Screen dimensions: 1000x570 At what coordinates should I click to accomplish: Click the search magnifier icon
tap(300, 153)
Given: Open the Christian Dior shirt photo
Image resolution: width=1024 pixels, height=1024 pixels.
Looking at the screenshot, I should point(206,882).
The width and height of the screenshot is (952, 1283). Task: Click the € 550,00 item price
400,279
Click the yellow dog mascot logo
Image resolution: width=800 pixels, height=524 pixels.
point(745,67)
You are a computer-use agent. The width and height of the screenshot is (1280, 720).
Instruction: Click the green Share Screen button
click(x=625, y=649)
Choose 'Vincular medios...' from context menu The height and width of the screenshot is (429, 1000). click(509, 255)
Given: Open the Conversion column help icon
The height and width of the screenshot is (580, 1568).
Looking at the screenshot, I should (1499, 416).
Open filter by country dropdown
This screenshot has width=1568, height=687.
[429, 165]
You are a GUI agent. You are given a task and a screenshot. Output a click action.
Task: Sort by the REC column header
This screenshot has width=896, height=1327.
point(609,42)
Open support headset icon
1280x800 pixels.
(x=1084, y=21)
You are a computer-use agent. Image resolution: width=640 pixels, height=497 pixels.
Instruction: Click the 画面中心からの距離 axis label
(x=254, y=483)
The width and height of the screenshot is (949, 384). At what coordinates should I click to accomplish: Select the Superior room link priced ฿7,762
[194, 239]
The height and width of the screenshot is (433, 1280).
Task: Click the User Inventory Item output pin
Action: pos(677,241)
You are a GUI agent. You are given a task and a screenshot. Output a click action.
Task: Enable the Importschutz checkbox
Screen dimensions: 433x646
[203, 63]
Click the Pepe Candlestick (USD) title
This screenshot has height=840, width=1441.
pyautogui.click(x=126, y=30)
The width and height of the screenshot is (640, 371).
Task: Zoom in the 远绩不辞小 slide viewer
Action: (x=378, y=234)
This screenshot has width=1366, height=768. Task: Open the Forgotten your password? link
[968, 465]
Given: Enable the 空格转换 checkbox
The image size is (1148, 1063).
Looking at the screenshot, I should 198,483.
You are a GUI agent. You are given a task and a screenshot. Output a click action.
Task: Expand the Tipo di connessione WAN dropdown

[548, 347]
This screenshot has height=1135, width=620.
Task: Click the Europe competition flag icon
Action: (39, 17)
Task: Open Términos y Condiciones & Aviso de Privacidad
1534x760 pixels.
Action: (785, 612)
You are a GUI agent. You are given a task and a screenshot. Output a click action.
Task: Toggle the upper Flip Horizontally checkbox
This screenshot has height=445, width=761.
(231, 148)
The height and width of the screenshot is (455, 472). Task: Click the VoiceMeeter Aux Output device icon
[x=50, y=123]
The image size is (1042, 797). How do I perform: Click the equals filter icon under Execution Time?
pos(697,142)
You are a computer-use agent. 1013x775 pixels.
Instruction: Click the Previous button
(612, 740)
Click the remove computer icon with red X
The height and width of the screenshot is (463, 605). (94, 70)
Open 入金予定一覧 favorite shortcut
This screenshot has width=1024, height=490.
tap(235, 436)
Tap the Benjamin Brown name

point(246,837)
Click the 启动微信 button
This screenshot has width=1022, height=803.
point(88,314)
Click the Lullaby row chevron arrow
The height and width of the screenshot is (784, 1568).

+ + +

Task brief: What is needed is an exact copy of the lines from the one containing "Click the remove computer icon with red X" through the final line of the data, both included, and nothing more.

Result of this task:
Click the remove computer icon with red X
The height and width of the screenshot is (463, 605). (94, 70)
Open 入金予定一覧 favorite shortcut
This screenshot has width=1024, height=490.
tap(235, 436)
Tap the Benjamin Brown name

point(246,837)
Click the 启动微信 button
This screenshot has width=1022, height=803.
point(88,314)
Click the Lullaby row chevron arrow
The height and width of the screenshot is (784, 1568).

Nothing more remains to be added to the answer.